El agua fría golpeaba su cuerpo sin cesar, pero no podía enfriar el ardor en su mente. Las preguntas seguían atormentándolo, como espinas clavadas profundamente en su carne. ¿Quiénes eran esas sombras que lo perseguían? ¿Por qué esas niñas aparecían en cada uno de sus sueños, siempre tan desesperadas? ¿Por qué huía, incluso en sus propios sueños? Y la pregunta que más lo atormentaba: ¿quién era él realmente?

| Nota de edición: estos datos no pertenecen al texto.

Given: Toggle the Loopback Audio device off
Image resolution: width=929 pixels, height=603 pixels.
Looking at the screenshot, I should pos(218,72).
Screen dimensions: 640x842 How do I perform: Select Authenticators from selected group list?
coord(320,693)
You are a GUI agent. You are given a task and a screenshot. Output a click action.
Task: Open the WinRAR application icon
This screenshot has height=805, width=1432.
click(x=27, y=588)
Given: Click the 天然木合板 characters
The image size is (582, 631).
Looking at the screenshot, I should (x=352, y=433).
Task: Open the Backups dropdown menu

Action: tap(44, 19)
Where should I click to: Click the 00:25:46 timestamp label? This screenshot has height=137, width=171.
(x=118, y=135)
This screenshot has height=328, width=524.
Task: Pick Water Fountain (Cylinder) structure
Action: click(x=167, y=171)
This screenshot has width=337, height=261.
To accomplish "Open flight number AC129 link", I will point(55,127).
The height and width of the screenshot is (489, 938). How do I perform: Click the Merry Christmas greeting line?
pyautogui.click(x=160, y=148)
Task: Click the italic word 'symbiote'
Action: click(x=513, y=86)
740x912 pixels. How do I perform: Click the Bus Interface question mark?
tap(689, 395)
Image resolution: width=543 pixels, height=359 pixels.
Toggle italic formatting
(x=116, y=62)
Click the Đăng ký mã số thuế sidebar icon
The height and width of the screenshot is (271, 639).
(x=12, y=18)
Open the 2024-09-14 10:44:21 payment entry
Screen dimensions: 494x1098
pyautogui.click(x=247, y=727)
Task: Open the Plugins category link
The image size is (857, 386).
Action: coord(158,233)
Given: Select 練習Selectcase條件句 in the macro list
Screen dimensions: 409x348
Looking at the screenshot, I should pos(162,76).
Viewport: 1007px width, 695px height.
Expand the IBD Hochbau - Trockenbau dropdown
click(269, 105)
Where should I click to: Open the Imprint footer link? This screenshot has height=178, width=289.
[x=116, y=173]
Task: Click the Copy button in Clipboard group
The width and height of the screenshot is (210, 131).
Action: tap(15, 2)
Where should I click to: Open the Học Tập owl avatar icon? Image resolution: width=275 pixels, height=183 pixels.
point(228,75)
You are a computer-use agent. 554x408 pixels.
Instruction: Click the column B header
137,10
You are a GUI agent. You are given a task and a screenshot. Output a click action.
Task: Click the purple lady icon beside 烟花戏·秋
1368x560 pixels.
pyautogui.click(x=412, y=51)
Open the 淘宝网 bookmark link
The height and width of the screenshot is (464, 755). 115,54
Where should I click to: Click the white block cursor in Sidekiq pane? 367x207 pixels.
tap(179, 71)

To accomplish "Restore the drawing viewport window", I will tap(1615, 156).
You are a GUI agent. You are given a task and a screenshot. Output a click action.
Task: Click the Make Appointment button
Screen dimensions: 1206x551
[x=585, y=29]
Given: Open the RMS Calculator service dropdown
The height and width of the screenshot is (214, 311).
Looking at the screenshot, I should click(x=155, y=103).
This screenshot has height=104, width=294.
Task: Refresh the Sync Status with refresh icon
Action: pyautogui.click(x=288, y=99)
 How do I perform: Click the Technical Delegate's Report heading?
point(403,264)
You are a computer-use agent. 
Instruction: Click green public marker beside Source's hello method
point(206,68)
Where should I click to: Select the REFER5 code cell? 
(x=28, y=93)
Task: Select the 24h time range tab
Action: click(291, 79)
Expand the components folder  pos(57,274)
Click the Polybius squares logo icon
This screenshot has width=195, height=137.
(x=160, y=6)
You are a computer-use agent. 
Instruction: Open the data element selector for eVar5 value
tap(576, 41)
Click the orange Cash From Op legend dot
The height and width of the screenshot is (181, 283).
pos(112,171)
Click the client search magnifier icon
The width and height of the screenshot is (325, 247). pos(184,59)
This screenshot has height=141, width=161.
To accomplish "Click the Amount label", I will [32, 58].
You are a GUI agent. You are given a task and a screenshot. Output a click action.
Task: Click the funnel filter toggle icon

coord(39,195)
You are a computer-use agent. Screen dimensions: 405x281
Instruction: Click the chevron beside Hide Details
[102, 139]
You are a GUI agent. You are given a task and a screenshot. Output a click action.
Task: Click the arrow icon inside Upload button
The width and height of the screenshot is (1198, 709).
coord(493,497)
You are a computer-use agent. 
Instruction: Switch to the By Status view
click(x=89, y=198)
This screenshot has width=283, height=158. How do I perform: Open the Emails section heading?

Lucian salió de la ducha, envuelto en la misma confusión con la que había entrado. Frente al espejo, se quedó mirando el reflejo de un chico que no parecía conocer. Apenas diecisiete años, pero sus ojos, cansados y hundidos, lo hacían parecer mucho mayor. Sus ojeras moradas eran como marcas permanentes de las noches de insomnio, y su piel, pálida bajo la luz fluorescente, contrastaba con el cabello negro que goteaba sobre sus hombros. A pesar de su atractivo juvenil, el sufrimiento lo envejecía. Se envolvió en una toalla, pero el frío que sentía no era físico.

El espejo no solo reflejaba su imagen, sino la sombra del enigma que lo perseguía.